Les gouverneurs de la BAD réfléchissent sur la relance de l’économie post-Covid-19

Ils prennent part dès ce jour et ce,  jusqu’au 25 juin 2021 à leur 56ème Assemblée par visioconférence.

Alamine Ousmane Mey, ministre de l’Economie, de la planification et de l’aménagement du territoire (Minepat) et par ailleurs gouverneur de la Banque africaine de développement (BAD) pour le Cameroun sera intervenant lors des travaux de la 56ème Assemblée du Conseil des gouverneurs de cette institution africaine qui s’ouvre ce mercredi 23 juin 2021 par visioconférence.

Ces travaux seront jumelés à la 47ème Assemblée annuelle du Fonds africain de développement, le guichet de prêts à taux concessionnels du Groupe de la Banque sous le thème « Bâtir des économies résilientes dans l’Afrique post-Covid-19 ». Selon le communiqué publié par la BAD, les gouverneurs des 54 pays membres régionaux et des 27 pays membres non régionaux de la Banque participeront à la cérémonie d’ouverture, au cours de laquelle une série de discours seront prononcés par des membres de la Banque et d’autres parties prenantes.

L’on prévoit environ 3 000 personnes pour ces travaux en ligne. Le ministre des Finances du Ghana, M. Ken Ofori-Atta, président du Conseil des gouverneurs de la Banque, s’adressera à l’assistance. « Parmi les personnalités attendues, figurent des ministres des Finances, des gouverneurs de Banques centrales, des décideurs, des représentants d’organisations de la société civile, des responsables d’organisations internationales, des dirigeants d’entreprises des États membres du Groupe de la Banque et des journalistes » mentionne le communiqué.

Il est également prévu une table ronde sur le thème « Du règlement de la dette à la croissance : la voie à suivre pour l’Afrique ». Ce sera l’occasion pour les gouverneurs des différents Etats de la Banque de donner leur opinion sur les principales conclusions et recommandations de la politique générale du rapport « Perspectives économiques en Afrique 2021 » de la BAD. L’édition 2021 des perspectives économiques en Afrique se concentre sur la résolution de la dette, la gouvernance et la croissance en Afrique.

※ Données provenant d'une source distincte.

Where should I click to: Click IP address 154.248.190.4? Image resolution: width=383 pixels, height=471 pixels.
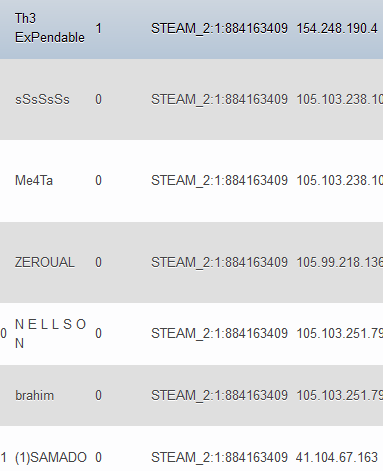(x=337, y=28)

Ces projections examinent les performances et les perspectives de croissance de l’Afrique dans le contexte de la pandémie de Covid-19, en mettant l’accent sur les options de politiques susceptibles d’atténuer les effets de la pandémie à court, moyen et long termes. Il est également question d’identifier les causes et les conséquences de la dynamique de la dette en Afrique en montrant comment l’évolution de la structure et de la composition de la dette génère des vulnérabilités.

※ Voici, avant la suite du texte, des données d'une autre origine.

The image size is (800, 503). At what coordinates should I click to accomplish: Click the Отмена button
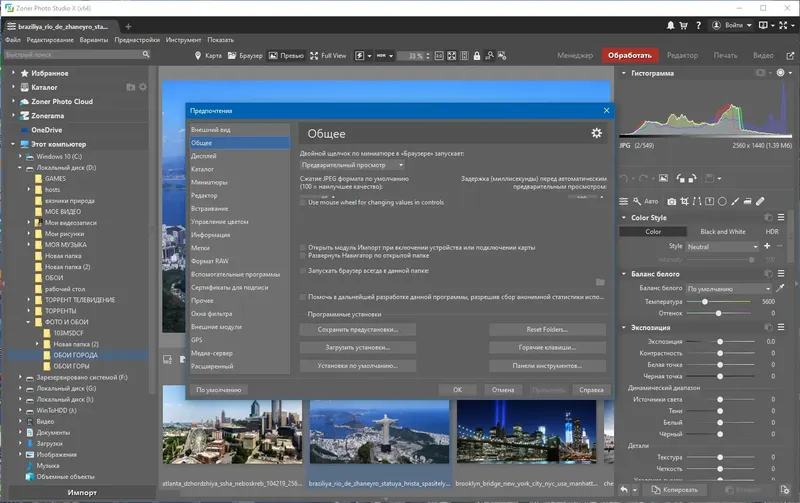pyautogui.click(x=503, y=390)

Outre ces aspects, le rapport fait également le point sur les difficultés liées à la résolution de la dette au regard de l’architecture mondiale actuelle et examine le lien entre la gouvernance et la croissance, tout en proposant des réformes pour améliorer les processus de résolution de la dette, de gouvernance et de croissance durable.

Jean Daniel Obama

Des pertes de production cumulées de 12 points de PIB en 2020-2021

Selon les prévisions des experts, la reprise de l’économie mondiale en général et du continent africain en particulier risque d’être inégale, creusant des écarts au sein de l’Afrique mais également avec le reste du monde. Le continent africain a été plus résilient que les autres. L’année 2020 s’est terminée mieux terminée en Afrique, avec une récession de 1,9%, contre les 3% redoutés au début de la pandémie.

Par ailleurs, les prévisions très récentes du Fonds monétaire international (FMI) font état d’une reprise substantielle en 2021, avec une croissance attendue à + 3,4 % pour l’Afrique subsaharienne (chiffre également révisé à la hausse par rapport aux estimations d’octobre). En 2020, les économies du continent ont pourtant accusé leur pire récession. Les pertes de production cumulées imputables au choc pourraient en effet atteindre près de 12 points de PIB en 2020-2021, avec des conséquences non négligeables sur l’emploi (en baisse de 8,5 % en 2020 déjà).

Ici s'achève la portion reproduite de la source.